Alle pendici del Vulture si apre il vecchio cratere oggi occupato dai laghi di Monticchio. I due specchi d’acqua, ricchi di sali minerali, sono divisi da un istmo che conserva i ruderi della Badia di S. Ippolito. I laghi di Monticchio sono l’unico luogo del Meridione d’Italia in cui la ninfea, Nimphea alba, attecchisce e vegeta in modo spontaneo; Le grandi foglie galleggianti sono trattenute sul fondo da steli lunghi fino a 4-5 m. ed emergono in superficie a primavera.
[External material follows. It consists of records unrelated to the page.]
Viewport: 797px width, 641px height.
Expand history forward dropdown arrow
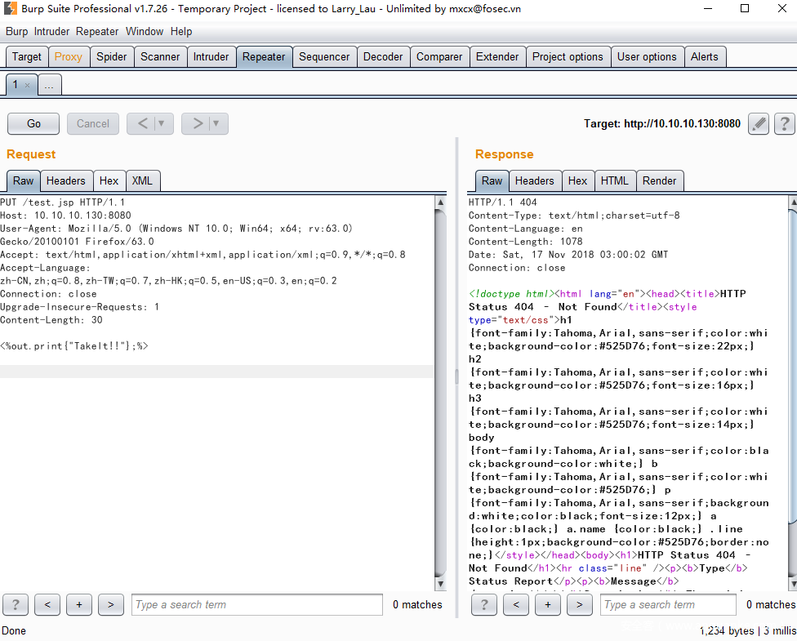point(216,124)
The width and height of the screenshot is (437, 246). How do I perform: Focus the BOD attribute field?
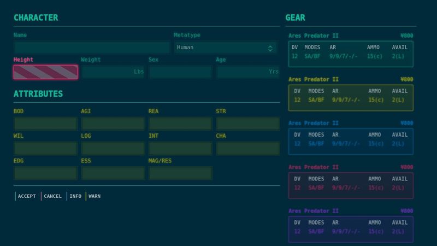pos(45,124)
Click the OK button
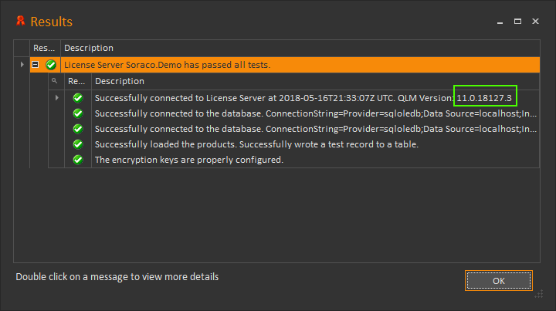The height and width of the screenshot is (311, 556). [499, 281]
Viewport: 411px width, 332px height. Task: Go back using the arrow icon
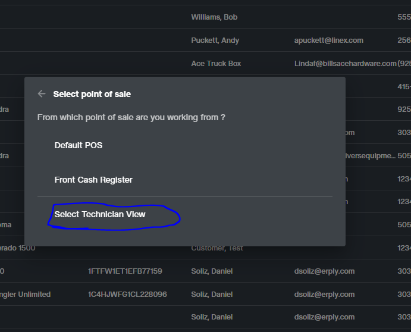point(42,93)
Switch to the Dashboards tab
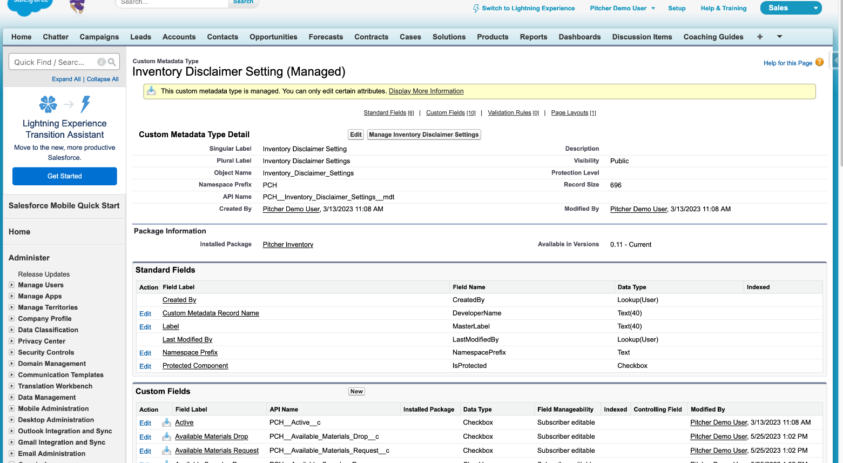 [579, 37]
La fauna è caratterizzata dalla presenza di lepri, scoiattoli, volpi, tassi e donnole. Tra i rapaci la poiana, il nibbio reale e il gheppio. La Brahmea europea, una farfalla notturna appartenente ad una famiglia orientale, rappresenta un caso unico nel continente europeo, ed è stata scoperta in località Grotticelle di Monticchio, nel territorio di Atella. E’ stata istituita un’area protetta a tutela di un insetto che è visibile solo per un brevissimo periodo in primavera e che trascorre circa nove mesi sotto forma di crisalide, nascosta tra muschi e foglie morte.

Melfi

Melfi sorge su una collina che si affaccia sulla valle dell’Ofanto a poca distanza dal monte Vulture. Il centro storico è racchiuso nell’originaria cinta muraria normanna riedificata in età aragonese. Il castello di forma poligonale, con otto torri e fossato difensivo, è il risultato di interventi che si sono susseguiti nell’arco dei secoli. Il nucleo più antico è costituito dal corpo di fabbrica centrale composto da quattro torri angolari che racchiudono un perimetro quadrato, voluto dai cavalieri normanni all’inizio del XII secolo. In esso si tennero ben cinque Concili papali e nell’anno 1089 fu bandita la prima crociata in Terra Santa. Nel secolo successivo il castello fu ampliato, per volere di Federico II, e divenne forziere del regno, prigione ed un importante centro di studi, in cui Pier delle Vigne e Riccardo da Capua redassero nel 1231 le Costitutiones Augustales, il più antico testo di leggi scritte del medioevo, un’opera di primaria importanza per la storia del diritto.

Venosa

Venosa è un comune in provincia di Potenza riconosciuto tra i Borghi più belli d’Italia.
Le origini di Venosa si perdono nella notte dei tempi. Il sito preistorico di Notarchirico, posto a pochi chilometri dal centro abitato, è il più antico della Basilicata. Ha restituito numerosi resti fossili di animali estinti, il femore dell’homo erectus e numerosi strumenti litici. La città fu fondata dai romani nell’anno 291 a.C. a controllo della valle dell’Ofanto, e della via Appia. I Romani dopo la vittoria sui Sanniti, dedicarono la città a Venere, divinità cara ai vinti.
La storia di questa città a partire da questa data è legata alla storia di Roma che la eleva a Municipium (città romana), estendendo il diritto di voto e di cittadinanza ai suoi abitanti. Qui nacque e trascorse la sua adolescenza il grande poeta latino Quinto Orazio Flacco. Sono presenti numerosi siti di interesse storico e in particolare da non perdere la visita al Parco Archeologico di Venosa.